Ah, maybe it gets configured via the BROKER_URL
.
It seems like for the tower image, it used to be in Quay (quay.io/ansible-tower/ansible-tower), but the official Tower OpenShift installer now lists it at the Red Hat Registry (registry.redhat.io/ansible-tower-37/ansible-tower-rhel7)... which requires a valid Red Hat subscription and your cluster to be tied in/authenticated to be able to pull the images.
It's a bit annoying, but I guess the intention may be to not run Tower on non-OpenShift Kubernetes clusters? Or maybe someone just forgot to run the job to push the tower images out to Quay.io.
For now I'll push up my working branch (with the redis changes) since it could help with getting at least the latest AWX versions supported.
Hmm... getting:
Traceback (most recent call last):
File "/var/lib/awx/venv/awx/lib/python3.6/site-packages/awx/main/dispatch/worker/base.py", line 122, in run
res = queue.blpop(self.queues)
File "/var/lib/awx/venv/awx/lib/python3.6/site-packages/redis/client.py", line 1865, in blpop
return self.execute_command('BLPOP', *keys)

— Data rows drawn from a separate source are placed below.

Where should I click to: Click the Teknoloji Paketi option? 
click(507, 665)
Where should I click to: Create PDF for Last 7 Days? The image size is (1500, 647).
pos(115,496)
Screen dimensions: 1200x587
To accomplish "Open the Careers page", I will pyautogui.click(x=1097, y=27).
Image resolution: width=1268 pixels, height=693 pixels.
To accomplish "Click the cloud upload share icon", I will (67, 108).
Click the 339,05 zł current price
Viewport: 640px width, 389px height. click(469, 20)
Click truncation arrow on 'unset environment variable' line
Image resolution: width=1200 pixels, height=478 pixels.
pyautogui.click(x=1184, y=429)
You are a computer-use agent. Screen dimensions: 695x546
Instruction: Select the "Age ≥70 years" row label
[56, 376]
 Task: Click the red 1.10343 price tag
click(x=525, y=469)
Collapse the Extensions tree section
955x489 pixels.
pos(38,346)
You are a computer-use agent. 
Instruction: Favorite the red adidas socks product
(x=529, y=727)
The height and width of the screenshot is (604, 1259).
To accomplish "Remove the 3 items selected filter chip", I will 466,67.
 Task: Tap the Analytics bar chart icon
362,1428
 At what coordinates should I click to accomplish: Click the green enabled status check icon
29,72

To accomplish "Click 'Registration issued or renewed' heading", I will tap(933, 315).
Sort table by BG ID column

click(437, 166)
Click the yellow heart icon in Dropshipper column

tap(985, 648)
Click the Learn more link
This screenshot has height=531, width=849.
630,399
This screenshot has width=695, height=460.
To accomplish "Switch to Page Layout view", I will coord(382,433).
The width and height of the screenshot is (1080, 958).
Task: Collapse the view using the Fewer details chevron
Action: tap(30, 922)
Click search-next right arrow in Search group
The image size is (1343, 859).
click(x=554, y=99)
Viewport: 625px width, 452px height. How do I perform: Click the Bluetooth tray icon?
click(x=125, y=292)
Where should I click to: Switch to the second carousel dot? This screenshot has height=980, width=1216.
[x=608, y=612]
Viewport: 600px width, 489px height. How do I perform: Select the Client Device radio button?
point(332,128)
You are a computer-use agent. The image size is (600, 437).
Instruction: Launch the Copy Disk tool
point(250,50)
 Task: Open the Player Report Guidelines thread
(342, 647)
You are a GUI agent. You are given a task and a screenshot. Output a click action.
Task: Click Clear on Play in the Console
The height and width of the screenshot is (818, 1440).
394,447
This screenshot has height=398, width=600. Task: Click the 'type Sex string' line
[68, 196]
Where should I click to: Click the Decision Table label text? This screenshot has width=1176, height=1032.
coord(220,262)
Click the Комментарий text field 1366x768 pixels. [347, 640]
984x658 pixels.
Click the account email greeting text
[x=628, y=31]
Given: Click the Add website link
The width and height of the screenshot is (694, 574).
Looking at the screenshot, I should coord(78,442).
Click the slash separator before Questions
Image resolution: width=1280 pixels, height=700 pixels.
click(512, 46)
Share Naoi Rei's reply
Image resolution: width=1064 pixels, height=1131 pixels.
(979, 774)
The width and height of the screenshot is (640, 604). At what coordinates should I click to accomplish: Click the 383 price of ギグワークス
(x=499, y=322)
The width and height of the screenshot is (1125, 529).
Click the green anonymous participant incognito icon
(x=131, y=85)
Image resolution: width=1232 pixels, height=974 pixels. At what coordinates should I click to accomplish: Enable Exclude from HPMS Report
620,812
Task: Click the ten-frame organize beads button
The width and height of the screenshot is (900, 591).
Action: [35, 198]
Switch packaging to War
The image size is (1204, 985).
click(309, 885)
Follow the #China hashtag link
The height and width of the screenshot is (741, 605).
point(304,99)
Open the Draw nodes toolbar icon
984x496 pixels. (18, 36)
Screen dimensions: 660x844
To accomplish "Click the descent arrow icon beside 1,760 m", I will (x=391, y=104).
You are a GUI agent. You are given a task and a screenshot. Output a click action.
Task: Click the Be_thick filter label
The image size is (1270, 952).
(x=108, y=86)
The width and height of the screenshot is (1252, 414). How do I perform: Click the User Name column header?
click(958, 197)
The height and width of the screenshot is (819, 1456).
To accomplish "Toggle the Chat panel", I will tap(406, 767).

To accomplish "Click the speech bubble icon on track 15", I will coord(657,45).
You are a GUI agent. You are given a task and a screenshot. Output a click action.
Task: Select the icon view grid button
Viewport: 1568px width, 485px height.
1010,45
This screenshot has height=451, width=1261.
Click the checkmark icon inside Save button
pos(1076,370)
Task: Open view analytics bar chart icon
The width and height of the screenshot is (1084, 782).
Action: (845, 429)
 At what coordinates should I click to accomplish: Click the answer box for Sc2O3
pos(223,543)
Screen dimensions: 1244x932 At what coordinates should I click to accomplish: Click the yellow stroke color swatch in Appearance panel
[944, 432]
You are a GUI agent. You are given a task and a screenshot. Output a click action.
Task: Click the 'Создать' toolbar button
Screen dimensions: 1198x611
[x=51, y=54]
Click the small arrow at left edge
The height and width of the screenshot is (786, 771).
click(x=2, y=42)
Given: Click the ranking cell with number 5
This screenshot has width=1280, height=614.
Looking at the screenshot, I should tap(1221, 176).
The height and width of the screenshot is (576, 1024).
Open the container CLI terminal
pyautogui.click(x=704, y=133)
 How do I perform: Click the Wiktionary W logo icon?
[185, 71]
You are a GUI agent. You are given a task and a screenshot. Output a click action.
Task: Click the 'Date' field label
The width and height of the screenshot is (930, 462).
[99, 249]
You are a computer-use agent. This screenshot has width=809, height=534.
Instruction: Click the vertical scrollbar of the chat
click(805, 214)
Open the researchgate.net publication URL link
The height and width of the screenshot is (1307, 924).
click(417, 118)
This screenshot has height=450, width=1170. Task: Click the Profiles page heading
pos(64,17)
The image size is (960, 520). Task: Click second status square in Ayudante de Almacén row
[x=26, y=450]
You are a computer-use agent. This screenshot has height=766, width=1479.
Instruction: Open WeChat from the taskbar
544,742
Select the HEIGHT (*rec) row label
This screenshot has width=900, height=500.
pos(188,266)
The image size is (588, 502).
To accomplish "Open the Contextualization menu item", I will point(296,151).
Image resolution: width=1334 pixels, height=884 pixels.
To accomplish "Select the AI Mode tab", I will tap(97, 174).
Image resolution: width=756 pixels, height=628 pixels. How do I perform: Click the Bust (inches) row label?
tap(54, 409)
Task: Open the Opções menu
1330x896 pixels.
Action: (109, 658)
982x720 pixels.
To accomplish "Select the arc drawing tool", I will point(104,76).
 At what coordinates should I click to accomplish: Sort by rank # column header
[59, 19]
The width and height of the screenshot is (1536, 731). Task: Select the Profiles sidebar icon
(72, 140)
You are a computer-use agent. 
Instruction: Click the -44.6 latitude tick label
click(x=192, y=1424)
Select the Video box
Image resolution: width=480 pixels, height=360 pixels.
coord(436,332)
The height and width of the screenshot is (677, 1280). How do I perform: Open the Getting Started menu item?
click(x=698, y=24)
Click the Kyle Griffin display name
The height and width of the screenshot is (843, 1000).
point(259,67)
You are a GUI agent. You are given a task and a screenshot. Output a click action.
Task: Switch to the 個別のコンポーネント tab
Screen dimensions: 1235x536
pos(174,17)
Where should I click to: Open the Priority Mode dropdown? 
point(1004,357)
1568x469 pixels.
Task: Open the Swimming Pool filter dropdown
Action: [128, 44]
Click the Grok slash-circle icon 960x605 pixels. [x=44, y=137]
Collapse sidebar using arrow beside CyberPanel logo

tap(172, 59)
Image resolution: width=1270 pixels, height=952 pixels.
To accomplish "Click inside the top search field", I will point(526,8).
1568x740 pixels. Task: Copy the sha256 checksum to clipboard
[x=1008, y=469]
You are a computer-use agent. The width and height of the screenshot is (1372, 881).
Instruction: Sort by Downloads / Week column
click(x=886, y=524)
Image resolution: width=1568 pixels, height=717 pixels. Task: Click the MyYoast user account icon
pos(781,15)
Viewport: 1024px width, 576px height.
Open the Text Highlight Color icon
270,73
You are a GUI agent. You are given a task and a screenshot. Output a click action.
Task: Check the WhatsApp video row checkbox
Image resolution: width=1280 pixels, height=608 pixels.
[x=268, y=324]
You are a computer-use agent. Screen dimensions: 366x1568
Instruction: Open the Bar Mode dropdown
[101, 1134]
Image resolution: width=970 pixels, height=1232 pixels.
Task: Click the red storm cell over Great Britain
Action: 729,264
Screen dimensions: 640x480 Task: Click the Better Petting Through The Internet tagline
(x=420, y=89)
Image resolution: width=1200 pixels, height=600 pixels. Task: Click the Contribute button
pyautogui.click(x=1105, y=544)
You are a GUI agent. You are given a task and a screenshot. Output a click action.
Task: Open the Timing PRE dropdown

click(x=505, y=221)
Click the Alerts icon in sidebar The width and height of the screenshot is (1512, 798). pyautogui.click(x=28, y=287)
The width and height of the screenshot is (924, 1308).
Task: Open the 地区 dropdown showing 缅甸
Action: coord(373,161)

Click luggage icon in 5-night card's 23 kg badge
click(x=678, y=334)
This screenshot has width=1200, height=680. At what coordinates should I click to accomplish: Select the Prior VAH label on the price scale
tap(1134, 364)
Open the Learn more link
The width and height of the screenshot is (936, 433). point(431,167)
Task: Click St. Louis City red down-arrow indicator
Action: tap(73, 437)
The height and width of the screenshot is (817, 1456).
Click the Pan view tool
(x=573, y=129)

File "/var/lib/awx/venv/awx/lib/python3.6/site-packages/redis/client.py", line 875, in execute_command
conn = self.connection or pool.get_connection(command_name, **options)
File "/var/lib/awx/venv/awx/lib/python3.6/site-packages/redis/connection.py", line 1185, in get_connection
connection.connect()
File "/var/lib/awx/venv/awx/lib/python3.6/site-packages/redis/connection.py", line 557, in connect
raise ConnectionError(self._error_message(e))
redis.exceptions.ConnectionError: Error 111 connecting to example-tower-redis.example-tower.svc.cluster.local:6379. Connection refused.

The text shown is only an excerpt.